Select, from the material below, each line with "search" in it.
+ + +
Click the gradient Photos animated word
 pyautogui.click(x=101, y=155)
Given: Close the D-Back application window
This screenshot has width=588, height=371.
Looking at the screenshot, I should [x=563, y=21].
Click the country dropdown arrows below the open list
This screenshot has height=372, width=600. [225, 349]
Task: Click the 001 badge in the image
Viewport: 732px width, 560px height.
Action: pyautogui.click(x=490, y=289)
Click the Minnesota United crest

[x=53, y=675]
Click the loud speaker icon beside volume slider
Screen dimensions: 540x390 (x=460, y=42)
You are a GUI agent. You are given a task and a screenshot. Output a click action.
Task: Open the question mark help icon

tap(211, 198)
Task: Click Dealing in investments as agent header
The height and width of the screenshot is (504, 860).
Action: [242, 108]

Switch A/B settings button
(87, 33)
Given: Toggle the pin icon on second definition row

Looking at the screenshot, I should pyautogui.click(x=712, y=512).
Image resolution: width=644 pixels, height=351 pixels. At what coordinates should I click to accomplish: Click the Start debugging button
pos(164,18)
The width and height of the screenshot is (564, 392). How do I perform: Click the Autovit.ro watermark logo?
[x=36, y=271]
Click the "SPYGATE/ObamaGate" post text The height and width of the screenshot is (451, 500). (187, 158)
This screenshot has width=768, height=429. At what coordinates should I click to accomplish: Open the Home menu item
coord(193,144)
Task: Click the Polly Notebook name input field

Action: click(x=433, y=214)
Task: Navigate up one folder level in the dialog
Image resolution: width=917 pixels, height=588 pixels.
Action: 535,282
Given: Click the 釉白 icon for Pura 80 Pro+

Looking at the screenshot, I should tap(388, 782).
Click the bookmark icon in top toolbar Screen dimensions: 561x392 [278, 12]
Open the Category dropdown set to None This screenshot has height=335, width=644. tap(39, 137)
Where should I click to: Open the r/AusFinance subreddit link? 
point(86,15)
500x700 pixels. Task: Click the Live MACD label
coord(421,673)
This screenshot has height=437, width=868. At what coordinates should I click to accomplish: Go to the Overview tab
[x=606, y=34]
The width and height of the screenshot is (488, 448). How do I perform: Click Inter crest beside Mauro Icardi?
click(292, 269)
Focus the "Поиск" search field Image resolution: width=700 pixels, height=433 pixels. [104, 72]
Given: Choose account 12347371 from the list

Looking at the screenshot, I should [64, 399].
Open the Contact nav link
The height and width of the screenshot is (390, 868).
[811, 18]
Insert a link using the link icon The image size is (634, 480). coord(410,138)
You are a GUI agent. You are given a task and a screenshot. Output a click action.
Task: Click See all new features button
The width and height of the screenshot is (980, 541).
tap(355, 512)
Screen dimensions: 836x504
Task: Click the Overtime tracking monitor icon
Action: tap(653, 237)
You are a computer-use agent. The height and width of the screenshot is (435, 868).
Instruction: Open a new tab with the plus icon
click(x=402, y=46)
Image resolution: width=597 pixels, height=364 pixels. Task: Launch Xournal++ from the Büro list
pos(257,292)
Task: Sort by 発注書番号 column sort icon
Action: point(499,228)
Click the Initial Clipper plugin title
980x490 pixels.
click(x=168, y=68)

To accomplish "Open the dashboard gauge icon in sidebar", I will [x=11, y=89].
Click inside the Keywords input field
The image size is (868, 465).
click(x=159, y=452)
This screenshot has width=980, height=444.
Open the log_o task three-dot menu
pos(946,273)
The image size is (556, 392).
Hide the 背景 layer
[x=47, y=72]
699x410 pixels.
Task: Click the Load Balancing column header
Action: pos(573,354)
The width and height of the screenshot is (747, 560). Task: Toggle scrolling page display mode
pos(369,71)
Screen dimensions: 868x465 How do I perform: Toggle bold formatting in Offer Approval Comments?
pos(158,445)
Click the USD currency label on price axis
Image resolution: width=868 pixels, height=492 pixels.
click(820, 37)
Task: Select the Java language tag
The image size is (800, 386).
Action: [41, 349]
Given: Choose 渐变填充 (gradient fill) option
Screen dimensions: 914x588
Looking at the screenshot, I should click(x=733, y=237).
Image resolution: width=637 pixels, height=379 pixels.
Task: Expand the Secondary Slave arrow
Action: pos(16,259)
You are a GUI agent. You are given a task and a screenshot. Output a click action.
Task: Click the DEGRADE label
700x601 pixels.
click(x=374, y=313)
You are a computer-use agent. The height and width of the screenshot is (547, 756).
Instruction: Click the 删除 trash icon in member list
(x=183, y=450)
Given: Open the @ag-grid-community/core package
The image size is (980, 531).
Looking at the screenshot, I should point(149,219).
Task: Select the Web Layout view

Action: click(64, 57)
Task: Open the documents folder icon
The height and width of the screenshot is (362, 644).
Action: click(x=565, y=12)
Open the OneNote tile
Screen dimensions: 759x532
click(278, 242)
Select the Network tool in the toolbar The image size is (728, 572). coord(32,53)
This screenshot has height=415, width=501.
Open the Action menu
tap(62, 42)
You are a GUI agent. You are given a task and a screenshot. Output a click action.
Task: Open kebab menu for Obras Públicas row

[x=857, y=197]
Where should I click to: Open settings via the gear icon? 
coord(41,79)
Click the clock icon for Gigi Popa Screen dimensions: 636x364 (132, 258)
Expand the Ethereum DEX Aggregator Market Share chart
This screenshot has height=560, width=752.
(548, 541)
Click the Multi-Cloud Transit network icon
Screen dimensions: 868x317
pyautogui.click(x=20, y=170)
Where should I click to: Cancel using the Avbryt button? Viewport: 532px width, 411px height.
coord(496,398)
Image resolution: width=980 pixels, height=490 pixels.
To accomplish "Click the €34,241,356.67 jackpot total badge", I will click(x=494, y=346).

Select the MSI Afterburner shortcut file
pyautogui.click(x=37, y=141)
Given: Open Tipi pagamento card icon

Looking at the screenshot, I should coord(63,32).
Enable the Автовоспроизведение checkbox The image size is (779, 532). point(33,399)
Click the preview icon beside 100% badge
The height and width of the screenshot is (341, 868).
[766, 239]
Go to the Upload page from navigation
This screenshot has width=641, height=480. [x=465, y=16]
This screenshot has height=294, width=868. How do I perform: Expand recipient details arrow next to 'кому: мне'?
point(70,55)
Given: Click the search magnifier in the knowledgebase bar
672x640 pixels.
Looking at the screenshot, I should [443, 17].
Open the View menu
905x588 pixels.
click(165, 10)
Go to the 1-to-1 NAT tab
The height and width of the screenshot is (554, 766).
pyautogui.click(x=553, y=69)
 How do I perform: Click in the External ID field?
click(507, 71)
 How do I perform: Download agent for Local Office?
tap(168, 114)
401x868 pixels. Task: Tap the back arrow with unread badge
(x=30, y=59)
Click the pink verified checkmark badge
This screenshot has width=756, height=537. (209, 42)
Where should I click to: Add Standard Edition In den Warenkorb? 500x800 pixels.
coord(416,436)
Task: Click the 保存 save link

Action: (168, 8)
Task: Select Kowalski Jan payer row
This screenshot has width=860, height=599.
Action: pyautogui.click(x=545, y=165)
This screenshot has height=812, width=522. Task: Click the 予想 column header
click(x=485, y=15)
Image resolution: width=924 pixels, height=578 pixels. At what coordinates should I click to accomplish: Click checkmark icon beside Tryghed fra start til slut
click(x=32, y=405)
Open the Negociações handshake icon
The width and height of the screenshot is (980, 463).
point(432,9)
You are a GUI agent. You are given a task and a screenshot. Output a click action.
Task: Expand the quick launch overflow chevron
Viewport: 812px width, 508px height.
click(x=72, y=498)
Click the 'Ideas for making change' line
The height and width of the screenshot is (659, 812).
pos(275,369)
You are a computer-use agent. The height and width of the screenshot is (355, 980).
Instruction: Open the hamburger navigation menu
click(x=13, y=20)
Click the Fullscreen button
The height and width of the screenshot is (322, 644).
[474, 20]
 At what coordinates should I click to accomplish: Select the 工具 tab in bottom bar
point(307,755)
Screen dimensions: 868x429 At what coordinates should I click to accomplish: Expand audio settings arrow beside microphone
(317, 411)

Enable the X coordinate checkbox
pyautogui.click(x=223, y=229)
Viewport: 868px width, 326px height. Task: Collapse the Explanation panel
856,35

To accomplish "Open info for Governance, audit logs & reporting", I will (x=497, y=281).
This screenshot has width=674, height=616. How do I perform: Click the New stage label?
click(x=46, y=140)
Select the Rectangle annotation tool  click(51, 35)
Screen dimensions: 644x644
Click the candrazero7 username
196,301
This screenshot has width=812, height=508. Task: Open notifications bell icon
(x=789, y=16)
+ + +
■ RESULT OF THE TASK
Focus the "Поиск" search field Image resolution: width=700 pixels, height=433 pixels. [104, 72]
Given: Click the search magnifier in the knowledgebase bar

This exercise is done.